Reproduce the lines below, swapping every occurrence of "dropdown" for "drop-down" and leaving everything else as it is.

• RAW DATA:
------
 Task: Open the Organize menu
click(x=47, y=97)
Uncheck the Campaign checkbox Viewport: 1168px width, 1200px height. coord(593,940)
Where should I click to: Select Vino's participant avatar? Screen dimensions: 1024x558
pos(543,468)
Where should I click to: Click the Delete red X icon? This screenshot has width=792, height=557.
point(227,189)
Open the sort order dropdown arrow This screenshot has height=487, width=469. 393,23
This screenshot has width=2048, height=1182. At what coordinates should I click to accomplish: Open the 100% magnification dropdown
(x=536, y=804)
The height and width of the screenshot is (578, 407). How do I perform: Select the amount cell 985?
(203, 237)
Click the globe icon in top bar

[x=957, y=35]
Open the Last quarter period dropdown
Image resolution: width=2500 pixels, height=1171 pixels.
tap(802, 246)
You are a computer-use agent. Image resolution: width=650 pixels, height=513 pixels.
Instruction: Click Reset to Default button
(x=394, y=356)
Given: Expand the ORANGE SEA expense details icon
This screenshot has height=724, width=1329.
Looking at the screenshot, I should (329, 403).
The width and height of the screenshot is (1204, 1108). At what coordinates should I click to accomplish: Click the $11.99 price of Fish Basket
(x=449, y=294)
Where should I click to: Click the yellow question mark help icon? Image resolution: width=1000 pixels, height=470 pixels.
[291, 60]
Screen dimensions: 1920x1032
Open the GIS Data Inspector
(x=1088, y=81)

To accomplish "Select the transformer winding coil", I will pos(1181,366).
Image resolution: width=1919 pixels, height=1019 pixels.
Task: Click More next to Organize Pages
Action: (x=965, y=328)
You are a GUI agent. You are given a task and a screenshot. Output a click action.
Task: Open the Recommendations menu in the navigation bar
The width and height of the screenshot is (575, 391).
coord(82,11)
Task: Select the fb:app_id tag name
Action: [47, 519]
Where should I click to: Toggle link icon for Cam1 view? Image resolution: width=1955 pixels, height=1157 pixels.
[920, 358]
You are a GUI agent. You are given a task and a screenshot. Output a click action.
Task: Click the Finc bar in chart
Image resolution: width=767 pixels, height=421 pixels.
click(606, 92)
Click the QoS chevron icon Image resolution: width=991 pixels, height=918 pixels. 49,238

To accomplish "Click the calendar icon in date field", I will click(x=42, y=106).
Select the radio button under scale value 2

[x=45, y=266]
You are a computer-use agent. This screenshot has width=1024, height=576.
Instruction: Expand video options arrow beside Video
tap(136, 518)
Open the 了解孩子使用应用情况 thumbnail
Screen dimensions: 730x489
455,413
------
• EXPECTED OUTPUT:
 Task: Open the Organize menu
click(x=47, y=97)
Uncheck the Campaign checkbox Viewport: 1168px width, 1200px height. coord(593,940)
Where should I click to: Select Vino's participant avatar? Screen dimensions: 1024x558
pos(543,468)
Where should I click to: Click the Delete red X icon? This screenshot has width=792, height=557.
point(227,189)
Open the sort order drop-down arrow This screenshot has height=487, width=469. 393,23
This screenshot has width=2048, height=1182. At what coordinates should I click to accomplish: Open the 100% magnification drop-down
(x=536, y=804)
The height and width of the screenshot is (578, 407). How do I perform: Select the amount cell 985?
(203, 237)
Click the globe icon in top bar

[x=957, y=35]
Open the Last quarter period drop-down
Image resolution: width=2500 pixels, height=1171 pixels.
tap(802, 246)
You are a computer-use agent. Image resolution: width=650 pixels, height=513 pixels.
Instruction: Click Reset to Default button
(x=394, y=356)
Given: Expand the ORANGE SEA expense details icon
This screenshot has height=724, width=1329.
Looking at the screenshot, I should (329, 403).
The width and height of the screenshot is (1204, 1108). At what coordinates should I click to accomplish: Click the $11.99 price of Fish Basket
(x=449, y=294)
Where should I click to: Click the yellow question mark help icon? Image resolution: width=1000 pixels, height=470 pixels.
[291, 60]
Screen dimensions: 1920x1032
Open the GIS Data Inspector
(x=1088, y=81)

To accomplish "Select the transformer winding coil", I will pos(1181,366).
Image resolution: width=1919 pixels, height=1019 pixels.
Task: Click More next to Organize Pages
Action: (x=965, y=328)
You are a GUI agent. You are given a task and a screenshot. Output a click action.
Task: Open the Recommendations menu in the navigation bar
The width and height of the screenshot is (575, 391).
coord(82,11)
Task: Select the fb:app_id tag name
Action: [47, 519]
Where should I click to: Toggle link icon for Cam1 view? Image resolution: width=1955 pixels, height=1157 pixels.
[920, 358]
You are a GUI agent. You are given a task and a screenshot. Output a click action.
Task: Click the Finc bar in chart
Image resolution: width=767 pixels, height=421 pixels.
click(606, 92)
Click the QoS chevron icon Image resolution: width=991 pixels, height=918 pixels. 49,238

To accomplish "Click the calendar icon in date field", I will click(x=42, y=106).
Select the radio button under scale value 2

[x=45, y=266]
You are a computer-use agent. This screenshot has width=1024, height=576.
Instruction: Expand video options arrow beside Video
tap(136, 518)
Open the 了解孩子使用应用情况 thumbnail
Screen dimensions: 730x489
455,413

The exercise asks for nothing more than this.